René Girard:
La violence et le sacré (1972)
Selon Girard, la violence naît du désir mimétique, source de rivalité entre les hommes. La violence efface les différences et détruit les hiérarchies. Elle est contagieuse et interminable: le premier sang provoque une réaction en chaîne. Sa catharsis dans la crise sacrificielle s'éteint par le meurtre collectif d'une victime émissaire. Girard trouve un archétype de cette séquence dans la Grèce antique : Par le parricide et l'inceste, Oedipe condense l'impureté qui cause à Thèbes la peste et la guerre civile; la cité unanime doit l'exclure. Après son bannissement, la victime émissaire devient sacrée parce que son sacrifice permet le retour à l'harmonie. Girard fait l'hypothèse que la religion capture l'exclusivité de la violence et que
le sacrifice sanglant, humain ou animal, en prévient le retour: la métamorphose physique du sang répandu peut signifier la double nature de la violence (...). le sang peut littéralement donner à voir qu'une seule et même substance est à la fois ce qui salit et ce qui nettoie, ce qui rend impur et ce qui purifie, ce qui pousse les hommes à la rage, à la démence et à la mort et aussi ce qui apaise, ce qui les fait revivre (p 60).
le sacrifice est unanimité violente, il n'accomplit sa fonction que s'il est collectif - dans
les Bacchantes et dans certaines cultures, tous doivent s'acharner à mains nues sur la victime émissaire - ou accepté collectivement.
Girard tire cette hypothèse des mythes et du théâtre grecs, de l'
Oedipe roi de
Sophocle, des Bacchantes d'
Euripide, de l'interprétation de ces textes antiques par
Hölderlin, et de quelques exemples anthropologiques. Il ne reconnait pas qu'il s'agit d'illustrations et non de démonstrations. de cette hypothèse du sacrifice, qui sert de base à une théorie de la religion archaïque, il extrapole à l'extrême : le meurtre collectif apparaît comme la source de toute fécondité ; le principe de la procréation lui est attribué ; les plantes utiles à l'homme, tous les produits comestibles jaillissent du corps de la victime primordiale (p 142). Puis il distribue des coups à
Freud : C'est sur le plan de l'anthropologie générale que le freudisme orthodoxe est le plus vulnérable. Il n'y a pas de lecture psychanalytique de l'inceste royal, ou même du mythe oedipien (?). Il use d'un style péremptoire et parfois obscur:
Freud sans doute se trompait mais il avait souvent raison d'avoir tort alors que ceux qui proclament son erreur ont souvent tort d'avoir raison (p 174).
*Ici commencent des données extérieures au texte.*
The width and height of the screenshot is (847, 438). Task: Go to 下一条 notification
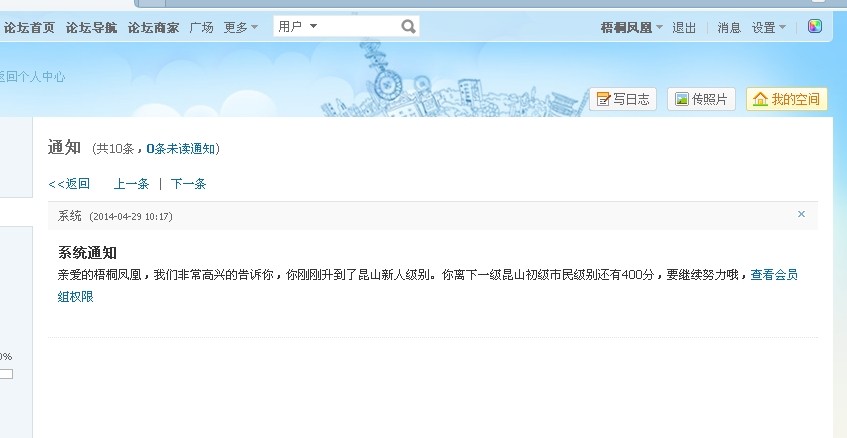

S'écartant de son sujet, la religion archaïque, il pousse plus loin la dispute en opposant sa théorie du désir mimétique au complexe d'Oedipe dans la fondation du moi: Nous affirmons que la voie du désir mimétique s'ouvre devant
Freud et que
Freud refuse de s'y engager (p 252). La "fable", on le voit, en sait plus long que la
psychanalyse sur les rapports du père et du fils (p 280). Il introduit agressivement un chapitre "
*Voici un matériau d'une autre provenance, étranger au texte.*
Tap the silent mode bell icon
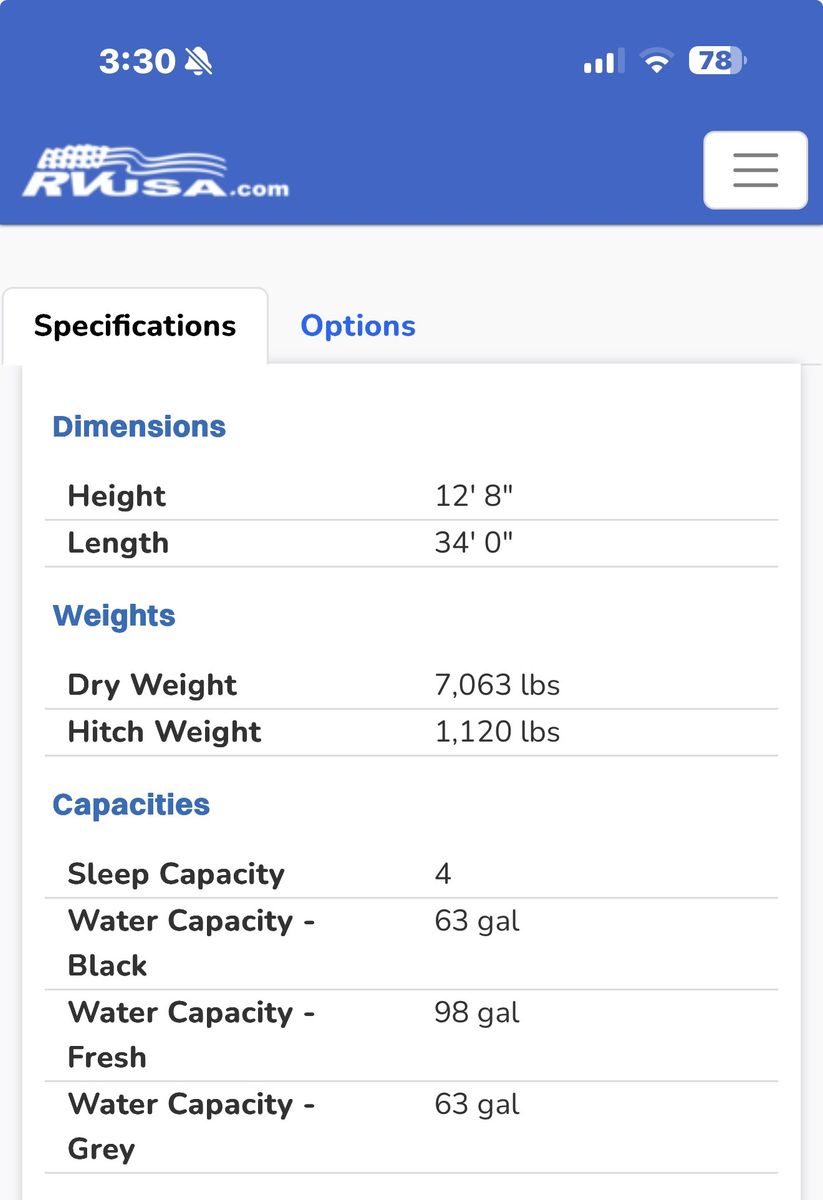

Totem et tabou et les interdits de l'inceste": La critique contemporaine est à peu près unanime sur le compte des thèses développées dans
Totem et tabou: elles sont inacceptables (p 283). Il insiste encore: Que
Freud ait pu concevoir une telle énormité montre bien dans quels errements il arrive au génie lui-même de tomber. On reste effaré devant ce monstre bizarre; on a l'impression d'une farce involontaire et colossale (p 284). le ton polémique rend la lecture rebutante à mesure que Girard s'éloigne du thème sur lequel il a bâti son livre. Il attaque ensuite
Lévi-Strauss et le structuralisme; sa critique est alors moins agressive dans la forme, mais pas plus pertinente sur le fond. On ne peut oublier que, à la différence de
Freud et de
Levi-Strauss qui ont forgé puis vérifié leurs théories dans l'expérience clinique ou de terrain, Girard fonde la sienne sur une lecture personnelle de fictions antiques.
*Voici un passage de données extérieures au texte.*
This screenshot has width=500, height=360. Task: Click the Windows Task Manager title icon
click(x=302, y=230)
L'auteur conclut son ouvrage sur l'assertion correcte que: La présente théorie à ceci de paradoxal qu'elle prétend se fonder sur des faits dont le caractère empirique n'est pas vérifiable empiriquement (...) C'est là, semble-t-il, énumérer bien des raisons de refuser à la présente théorie l'épithète de "scientifique". Puis il se justifie par une comparaison fausse : Il y a pourtant des théories auxquelles s'appliquent toutes les restrictions que nous venons de mentionner et auxquelles personne ne songe plus à refuser cette même épithète, la théorie de l'évolution des êtres vivants, par exemple (p 463-4).